Baterai anti-misil S-300 di Suriah. (Foto: EAP) |
"Sistem ini murni defensif, jadi ketika AS mengatakan bahwa senjata defensif merusak keamanan nasional, itu tidak benar. Bahkan, tindakan seperti itu akan mengarah pada stabilisasi kawasan,"DAMASKUS -- Medan perang Timur Tengah dan Suriah khususnya, kembali memanas, setelah Rusia yang menjadi sekutu terkuat Damaskus, berencana menambah kekuatan sistem pertahanan udara S-300 di wilayah Suriah. Keputusan Moskow itu sebagai respons setelah pesawat mata-matanya ditembak jatuh sistem rudal S-200 Damaskus saat merespons serangan empat jet tempur F-16 Tel Aviv.

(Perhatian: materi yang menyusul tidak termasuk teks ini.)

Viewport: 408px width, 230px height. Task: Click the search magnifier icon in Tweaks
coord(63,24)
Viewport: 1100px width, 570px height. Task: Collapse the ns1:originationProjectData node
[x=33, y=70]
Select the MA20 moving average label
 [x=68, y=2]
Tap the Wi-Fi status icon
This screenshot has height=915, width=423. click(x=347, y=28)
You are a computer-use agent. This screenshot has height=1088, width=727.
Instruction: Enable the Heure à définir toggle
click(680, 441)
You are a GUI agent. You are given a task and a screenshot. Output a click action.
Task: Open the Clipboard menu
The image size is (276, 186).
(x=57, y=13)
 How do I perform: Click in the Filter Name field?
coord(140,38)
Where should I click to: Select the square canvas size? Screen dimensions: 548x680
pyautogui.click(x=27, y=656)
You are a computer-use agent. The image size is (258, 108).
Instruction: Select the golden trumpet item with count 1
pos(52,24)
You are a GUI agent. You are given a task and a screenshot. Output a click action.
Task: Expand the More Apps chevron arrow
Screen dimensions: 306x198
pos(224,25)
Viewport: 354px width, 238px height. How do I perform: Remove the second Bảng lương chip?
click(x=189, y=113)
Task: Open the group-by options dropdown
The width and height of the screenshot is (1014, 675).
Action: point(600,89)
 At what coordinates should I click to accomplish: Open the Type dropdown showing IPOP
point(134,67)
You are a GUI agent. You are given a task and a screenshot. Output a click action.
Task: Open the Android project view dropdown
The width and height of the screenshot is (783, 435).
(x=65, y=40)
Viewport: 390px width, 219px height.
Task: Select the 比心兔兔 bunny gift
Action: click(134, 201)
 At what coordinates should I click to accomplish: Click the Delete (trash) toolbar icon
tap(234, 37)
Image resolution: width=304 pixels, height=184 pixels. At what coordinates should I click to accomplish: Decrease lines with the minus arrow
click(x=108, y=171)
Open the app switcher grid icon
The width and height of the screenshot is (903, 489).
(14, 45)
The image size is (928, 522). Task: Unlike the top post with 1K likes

Menteri Pertahanan Rusia Sergei Shoigu mengumumkan bahwa Moskow akan menyediakan sistem pertahanan udara S-300 yang canggih kepada Suriah untuk meningkatkan keamanan prajurit Rusia yang ditempatkan di negara itu.
Keputusan Rusia ini langsung mendapat kecaman dan penolakan dari Amerika Serikat (AS) dan Israel. Tel Aviv dan Washington pada Senin malam mengeluarkan peringatan kepada Moskow untuk membatalkan keputusannya. Mereka menilai langkah Moskow akan semakin mengguncang kawasan dan meningkatkan ketegangan yang sudah memanas.
Bahkan, kabinet keamanan Israel langsung menggelar rapat pada Selasa (25/9/18) pagi. Pertemuan itu untuk membahas perkembangan terbaru yang menentukan hubungan Tel Aviv dengan Moskow.
Perdana Menteri Israel, Benjamin Netanyahu menyatakan, walau Presiden Rusia Vladimir Putin telah menghubunginya melalui telepon terkait rencana tersebut, namun Israel tidak akan tinggal diam dan akan memberikan respon langsung jika merasa terancam.
"Perdana menteri mengatakan menyediakan sistem persenjataan canggih kepada aktor yang tidak bertanggung jawab akan memperbesar bahaya di wilayah tersebut, dan bahwa Israel akan terus mempertahankan diri dan kepentingannya," bunyi pernyataan kantor Netanyahu, seperti dikutip Times of Israel.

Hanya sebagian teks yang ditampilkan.